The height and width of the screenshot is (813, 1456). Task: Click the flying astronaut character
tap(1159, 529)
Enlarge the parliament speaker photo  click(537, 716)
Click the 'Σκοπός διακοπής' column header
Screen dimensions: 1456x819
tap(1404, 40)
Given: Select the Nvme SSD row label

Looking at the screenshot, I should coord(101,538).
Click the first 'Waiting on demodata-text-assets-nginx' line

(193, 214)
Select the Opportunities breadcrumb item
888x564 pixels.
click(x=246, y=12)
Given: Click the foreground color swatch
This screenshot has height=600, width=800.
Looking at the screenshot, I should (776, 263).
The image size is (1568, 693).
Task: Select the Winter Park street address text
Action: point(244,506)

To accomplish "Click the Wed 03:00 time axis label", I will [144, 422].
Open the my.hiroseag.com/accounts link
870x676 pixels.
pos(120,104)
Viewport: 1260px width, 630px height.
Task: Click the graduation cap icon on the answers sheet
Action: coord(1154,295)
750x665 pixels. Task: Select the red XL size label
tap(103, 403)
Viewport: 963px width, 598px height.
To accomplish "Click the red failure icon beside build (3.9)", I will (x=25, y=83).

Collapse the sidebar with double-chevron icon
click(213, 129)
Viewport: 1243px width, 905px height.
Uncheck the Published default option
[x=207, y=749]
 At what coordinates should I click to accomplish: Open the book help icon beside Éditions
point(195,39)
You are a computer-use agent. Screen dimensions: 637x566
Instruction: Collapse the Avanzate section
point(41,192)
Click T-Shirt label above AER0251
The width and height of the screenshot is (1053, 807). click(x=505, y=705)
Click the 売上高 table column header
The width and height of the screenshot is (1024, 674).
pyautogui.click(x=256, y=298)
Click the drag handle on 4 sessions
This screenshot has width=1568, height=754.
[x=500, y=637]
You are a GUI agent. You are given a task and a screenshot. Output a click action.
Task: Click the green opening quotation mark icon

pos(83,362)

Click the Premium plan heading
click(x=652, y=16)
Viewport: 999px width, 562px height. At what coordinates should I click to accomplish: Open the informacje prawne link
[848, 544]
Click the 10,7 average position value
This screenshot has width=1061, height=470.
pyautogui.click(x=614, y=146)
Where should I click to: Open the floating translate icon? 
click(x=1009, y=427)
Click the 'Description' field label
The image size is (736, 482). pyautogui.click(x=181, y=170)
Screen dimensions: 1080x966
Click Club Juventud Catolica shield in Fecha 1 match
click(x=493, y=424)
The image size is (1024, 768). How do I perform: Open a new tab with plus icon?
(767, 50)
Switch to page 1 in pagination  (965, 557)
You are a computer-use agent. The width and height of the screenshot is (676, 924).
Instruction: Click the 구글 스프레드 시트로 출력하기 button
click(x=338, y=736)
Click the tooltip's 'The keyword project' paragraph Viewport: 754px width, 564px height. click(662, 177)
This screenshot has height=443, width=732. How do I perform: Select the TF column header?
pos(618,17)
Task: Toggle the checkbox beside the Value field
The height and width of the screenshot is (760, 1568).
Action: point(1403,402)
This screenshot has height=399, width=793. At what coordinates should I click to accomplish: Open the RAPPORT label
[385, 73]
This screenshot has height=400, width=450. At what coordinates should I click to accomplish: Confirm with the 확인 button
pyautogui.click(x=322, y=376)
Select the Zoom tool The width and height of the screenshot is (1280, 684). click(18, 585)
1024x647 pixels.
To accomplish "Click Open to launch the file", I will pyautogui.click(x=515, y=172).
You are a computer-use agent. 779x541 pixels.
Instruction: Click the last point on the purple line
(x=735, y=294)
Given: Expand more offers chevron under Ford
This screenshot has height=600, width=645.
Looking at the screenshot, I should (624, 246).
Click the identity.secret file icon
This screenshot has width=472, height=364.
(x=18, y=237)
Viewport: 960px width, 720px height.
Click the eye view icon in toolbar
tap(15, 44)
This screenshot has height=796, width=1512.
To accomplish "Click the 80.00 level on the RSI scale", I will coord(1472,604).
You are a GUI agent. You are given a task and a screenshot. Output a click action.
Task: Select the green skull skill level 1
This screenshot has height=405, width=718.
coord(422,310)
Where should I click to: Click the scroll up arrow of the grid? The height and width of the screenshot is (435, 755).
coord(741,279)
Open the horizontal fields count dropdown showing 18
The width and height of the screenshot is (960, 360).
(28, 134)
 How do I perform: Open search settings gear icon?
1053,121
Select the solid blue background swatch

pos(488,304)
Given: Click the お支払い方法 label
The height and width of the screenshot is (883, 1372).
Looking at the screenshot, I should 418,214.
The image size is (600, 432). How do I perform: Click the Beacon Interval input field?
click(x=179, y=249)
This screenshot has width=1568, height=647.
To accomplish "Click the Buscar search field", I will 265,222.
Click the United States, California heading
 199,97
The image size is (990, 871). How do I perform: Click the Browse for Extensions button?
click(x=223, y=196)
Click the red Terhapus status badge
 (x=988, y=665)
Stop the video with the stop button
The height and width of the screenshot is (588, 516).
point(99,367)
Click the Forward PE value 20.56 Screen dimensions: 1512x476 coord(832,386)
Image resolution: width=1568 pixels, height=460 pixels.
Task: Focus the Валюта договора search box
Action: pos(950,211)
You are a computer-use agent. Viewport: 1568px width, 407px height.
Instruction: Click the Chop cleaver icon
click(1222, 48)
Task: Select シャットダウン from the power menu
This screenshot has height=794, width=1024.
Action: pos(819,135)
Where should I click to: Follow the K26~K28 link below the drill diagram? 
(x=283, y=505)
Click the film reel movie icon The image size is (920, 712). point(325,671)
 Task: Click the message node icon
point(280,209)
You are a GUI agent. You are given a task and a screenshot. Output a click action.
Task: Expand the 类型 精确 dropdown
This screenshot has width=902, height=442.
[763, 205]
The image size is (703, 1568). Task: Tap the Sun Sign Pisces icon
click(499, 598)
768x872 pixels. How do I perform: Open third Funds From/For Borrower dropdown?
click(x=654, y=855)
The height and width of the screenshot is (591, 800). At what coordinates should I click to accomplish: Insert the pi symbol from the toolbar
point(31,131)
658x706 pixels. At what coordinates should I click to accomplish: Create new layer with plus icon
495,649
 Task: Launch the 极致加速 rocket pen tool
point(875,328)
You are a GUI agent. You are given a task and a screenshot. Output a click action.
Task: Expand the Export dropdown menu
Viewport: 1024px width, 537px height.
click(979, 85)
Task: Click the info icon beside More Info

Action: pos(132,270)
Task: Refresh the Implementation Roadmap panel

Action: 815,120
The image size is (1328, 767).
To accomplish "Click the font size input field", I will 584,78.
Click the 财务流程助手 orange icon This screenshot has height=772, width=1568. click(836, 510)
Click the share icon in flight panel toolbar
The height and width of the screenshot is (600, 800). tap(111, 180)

▶ [Activity]
Would you copy out each line of the records above where the word "file" occurs?

▶ [Exercise response]
To accomplish "Click Open to launch the file", I will pyautogui.click(x=515, y=172).
Click the identity.secret file icon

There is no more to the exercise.